Effects of ply-arrangement on compressive failure of layered structures

Abstract

Using detailed finite element models, compressive failure mechanisms of composite structures consisting of many laminae are analyzed. It is assumed that the structures contain interlaminar delamination and their failure mode to be characterized by either buckling or delamination growth. Our primary goal is to identify the effects of delamination and ply-arrangement on the multi-layered structures. Up to 32 laminae are distinctly modeled in this investigation. Our study considers two most basic geometry; one is flat panels under compressive load and the other is cylindrical shells subjected to external pressure.
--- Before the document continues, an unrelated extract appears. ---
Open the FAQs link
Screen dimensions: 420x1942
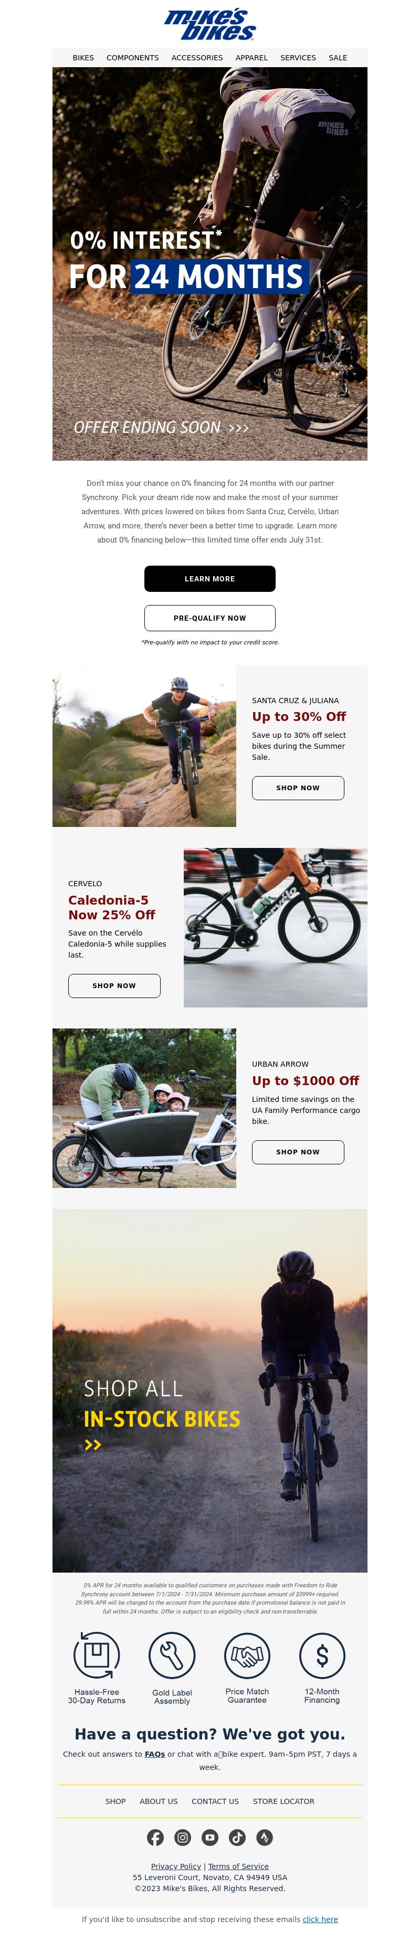click(155, 1754)
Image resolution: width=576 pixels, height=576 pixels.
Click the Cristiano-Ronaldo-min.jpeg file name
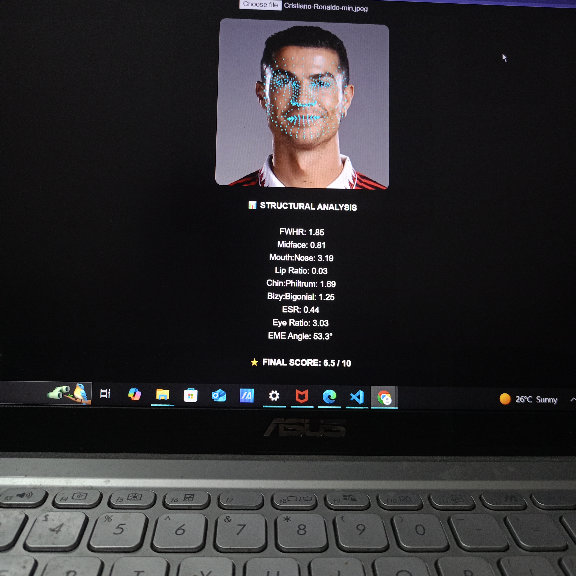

In both cases, the energy release rate and mixed-mode stress intensity factors are computed to quantify the crack driving force. The results are used to determine dominant failure initiation mode, structural buckling or delamination growth. Regardless of the structural type and total number of layers, a significant reduction in the load carrying capacity may occur when interlaminar delamination exists. In the flat panels, interlaminar delamination can generate unstable post-buckling behavior and lower the steady-state post-buckling load. However, delamination growth does not likely to occur during the pre-buckling stage. For the cylindrical shells, delamination growth may initiate prior to structural buckling. The location of delamination also plays an important role in defining the critical crack initiation load. When the delamination is located within 25% to 40% of shell thickness measured from the outer surface, the crack initiation load can be as low as half of the buckling load. In both types of structures, as the total number of plies increases, the layer effect diminishes. The overall deformation and failure behaviors of panels with large number of layers approach those of the infinite-layer model with homogenized material properties.